EXTRACTED MATERIAL >>
::::::::

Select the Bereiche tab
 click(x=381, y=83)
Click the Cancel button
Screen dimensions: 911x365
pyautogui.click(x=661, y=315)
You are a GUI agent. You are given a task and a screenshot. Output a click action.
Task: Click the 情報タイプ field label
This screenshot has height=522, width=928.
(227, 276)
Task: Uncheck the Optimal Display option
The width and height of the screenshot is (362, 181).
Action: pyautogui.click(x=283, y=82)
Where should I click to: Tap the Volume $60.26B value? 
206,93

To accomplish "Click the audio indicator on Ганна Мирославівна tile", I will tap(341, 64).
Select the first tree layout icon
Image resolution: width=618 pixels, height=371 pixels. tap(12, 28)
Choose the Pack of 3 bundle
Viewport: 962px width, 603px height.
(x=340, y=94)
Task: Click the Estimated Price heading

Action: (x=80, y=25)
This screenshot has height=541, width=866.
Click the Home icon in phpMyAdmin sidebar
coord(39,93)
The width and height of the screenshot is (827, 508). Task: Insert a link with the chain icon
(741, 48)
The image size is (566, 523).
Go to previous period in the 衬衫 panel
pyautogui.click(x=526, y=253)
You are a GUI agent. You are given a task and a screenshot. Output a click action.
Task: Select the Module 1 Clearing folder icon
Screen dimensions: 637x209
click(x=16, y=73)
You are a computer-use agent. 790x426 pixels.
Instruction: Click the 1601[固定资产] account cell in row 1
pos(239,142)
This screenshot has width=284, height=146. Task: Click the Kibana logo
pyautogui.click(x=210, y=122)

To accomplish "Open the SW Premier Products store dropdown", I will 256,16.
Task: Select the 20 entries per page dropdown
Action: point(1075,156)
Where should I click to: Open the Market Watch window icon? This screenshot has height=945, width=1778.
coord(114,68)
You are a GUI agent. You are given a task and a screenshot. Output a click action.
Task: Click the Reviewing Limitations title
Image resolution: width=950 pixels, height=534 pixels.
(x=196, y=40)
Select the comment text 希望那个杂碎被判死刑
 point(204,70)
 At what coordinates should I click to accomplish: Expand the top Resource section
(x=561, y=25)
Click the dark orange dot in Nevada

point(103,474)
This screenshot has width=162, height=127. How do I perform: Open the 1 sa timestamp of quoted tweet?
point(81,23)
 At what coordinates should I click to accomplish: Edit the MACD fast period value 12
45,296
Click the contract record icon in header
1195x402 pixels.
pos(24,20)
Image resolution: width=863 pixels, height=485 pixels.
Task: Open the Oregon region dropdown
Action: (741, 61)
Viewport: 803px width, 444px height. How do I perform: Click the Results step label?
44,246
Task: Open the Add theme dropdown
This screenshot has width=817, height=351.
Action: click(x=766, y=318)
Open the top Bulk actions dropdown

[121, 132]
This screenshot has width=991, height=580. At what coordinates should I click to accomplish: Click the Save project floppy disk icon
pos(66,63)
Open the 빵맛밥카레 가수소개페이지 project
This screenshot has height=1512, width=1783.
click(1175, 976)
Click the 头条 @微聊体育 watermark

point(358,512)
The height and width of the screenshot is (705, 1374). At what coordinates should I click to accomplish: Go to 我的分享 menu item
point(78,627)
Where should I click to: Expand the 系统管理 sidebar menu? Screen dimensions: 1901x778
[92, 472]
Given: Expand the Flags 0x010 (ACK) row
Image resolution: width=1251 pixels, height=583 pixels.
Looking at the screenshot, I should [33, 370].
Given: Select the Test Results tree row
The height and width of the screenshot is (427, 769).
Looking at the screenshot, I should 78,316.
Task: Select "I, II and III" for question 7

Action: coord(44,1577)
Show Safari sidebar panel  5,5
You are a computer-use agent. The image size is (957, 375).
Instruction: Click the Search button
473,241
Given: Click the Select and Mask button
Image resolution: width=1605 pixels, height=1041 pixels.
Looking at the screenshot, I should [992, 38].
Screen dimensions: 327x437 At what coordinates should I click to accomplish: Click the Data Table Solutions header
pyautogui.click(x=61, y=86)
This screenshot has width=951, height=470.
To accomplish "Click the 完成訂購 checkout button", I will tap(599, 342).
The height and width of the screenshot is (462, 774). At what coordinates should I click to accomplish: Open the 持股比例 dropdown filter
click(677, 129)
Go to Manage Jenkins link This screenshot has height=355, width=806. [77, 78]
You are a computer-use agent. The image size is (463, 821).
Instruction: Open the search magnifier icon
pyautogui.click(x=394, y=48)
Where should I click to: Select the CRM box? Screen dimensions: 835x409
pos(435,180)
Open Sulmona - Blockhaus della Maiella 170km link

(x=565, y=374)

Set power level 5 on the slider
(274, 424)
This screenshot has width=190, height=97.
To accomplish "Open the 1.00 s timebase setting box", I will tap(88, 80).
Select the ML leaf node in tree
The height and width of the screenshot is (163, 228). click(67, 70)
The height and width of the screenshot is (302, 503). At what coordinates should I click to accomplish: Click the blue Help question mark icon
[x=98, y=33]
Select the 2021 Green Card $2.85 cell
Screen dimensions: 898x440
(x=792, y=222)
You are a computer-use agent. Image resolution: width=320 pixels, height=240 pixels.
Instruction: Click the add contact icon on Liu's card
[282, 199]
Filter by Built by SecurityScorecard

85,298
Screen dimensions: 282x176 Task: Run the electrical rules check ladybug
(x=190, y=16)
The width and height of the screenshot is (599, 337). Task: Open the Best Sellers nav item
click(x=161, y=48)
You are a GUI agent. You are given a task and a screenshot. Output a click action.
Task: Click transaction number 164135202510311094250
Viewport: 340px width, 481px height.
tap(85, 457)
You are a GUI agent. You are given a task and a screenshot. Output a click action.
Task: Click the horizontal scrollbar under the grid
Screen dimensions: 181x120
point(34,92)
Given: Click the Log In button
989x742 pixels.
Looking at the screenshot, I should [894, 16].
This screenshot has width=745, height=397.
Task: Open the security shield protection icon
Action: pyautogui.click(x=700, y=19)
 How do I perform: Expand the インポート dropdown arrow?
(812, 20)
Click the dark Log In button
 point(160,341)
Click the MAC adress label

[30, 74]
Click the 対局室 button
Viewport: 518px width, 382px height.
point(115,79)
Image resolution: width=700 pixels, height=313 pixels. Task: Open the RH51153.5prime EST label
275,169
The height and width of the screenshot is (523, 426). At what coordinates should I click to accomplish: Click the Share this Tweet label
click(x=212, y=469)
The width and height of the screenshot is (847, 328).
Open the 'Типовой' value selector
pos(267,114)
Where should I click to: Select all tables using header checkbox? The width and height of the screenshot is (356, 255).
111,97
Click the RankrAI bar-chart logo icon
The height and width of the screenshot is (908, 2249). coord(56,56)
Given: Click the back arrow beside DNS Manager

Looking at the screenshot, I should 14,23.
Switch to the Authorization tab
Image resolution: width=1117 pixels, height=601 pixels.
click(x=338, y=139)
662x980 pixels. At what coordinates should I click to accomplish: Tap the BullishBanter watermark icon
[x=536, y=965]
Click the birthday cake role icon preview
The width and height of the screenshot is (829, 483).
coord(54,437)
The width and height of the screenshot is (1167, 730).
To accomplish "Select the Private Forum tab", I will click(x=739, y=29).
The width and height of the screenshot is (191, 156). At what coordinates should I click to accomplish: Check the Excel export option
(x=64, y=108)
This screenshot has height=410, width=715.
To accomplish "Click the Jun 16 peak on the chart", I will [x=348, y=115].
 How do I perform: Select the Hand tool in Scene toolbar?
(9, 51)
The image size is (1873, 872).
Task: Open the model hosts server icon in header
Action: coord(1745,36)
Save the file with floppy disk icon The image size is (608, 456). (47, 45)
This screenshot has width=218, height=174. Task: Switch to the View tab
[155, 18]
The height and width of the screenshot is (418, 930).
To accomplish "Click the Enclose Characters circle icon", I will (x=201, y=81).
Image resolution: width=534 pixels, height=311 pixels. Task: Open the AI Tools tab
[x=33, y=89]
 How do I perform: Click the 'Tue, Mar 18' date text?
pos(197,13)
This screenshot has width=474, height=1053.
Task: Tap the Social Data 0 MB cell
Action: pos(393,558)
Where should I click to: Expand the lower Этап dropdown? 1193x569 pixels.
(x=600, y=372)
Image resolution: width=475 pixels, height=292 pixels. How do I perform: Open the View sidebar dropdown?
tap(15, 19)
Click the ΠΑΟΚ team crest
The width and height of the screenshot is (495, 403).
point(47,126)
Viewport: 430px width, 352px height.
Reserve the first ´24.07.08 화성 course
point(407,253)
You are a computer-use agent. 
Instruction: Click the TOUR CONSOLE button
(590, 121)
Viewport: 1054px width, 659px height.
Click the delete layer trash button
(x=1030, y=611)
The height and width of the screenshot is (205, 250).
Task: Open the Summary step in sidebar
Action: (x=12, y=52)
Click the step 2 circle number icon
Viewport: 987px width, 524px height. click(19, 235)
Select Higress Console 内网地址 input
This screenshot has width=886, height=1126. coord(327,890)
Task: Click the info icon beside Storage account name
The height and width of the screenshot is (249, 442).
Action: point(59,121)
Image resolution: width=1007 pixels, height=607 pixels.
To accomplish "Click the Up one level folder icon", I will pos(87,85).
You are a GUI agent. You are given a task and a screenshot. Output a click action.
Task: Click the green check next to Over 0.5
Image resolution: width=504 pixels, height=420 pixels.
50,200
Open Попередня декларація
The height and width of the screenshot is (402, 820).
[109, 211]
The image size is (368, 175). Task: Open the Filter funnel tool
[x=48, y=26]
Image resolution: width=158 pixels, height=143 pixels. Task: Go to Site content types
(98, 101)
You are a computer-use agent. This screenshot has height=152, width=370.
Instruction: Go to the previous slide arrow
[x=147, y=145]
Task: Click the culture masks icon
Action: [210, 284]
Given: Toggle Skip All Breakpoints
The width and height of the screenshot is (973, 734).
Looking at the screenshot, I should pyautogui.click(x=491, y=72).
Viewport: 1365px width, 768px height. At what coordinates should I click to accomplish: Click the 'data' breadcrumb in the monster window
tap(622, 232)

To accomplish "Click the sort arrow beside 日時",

::::::::

ASSIGNMENT >>
Copy every line of the records above that contains "folder".

THE ANSWER >>
Task: Select the Module 1 Clearing folder icon
To accomplish "Click the Up one level folder icon", I will pos(87,85).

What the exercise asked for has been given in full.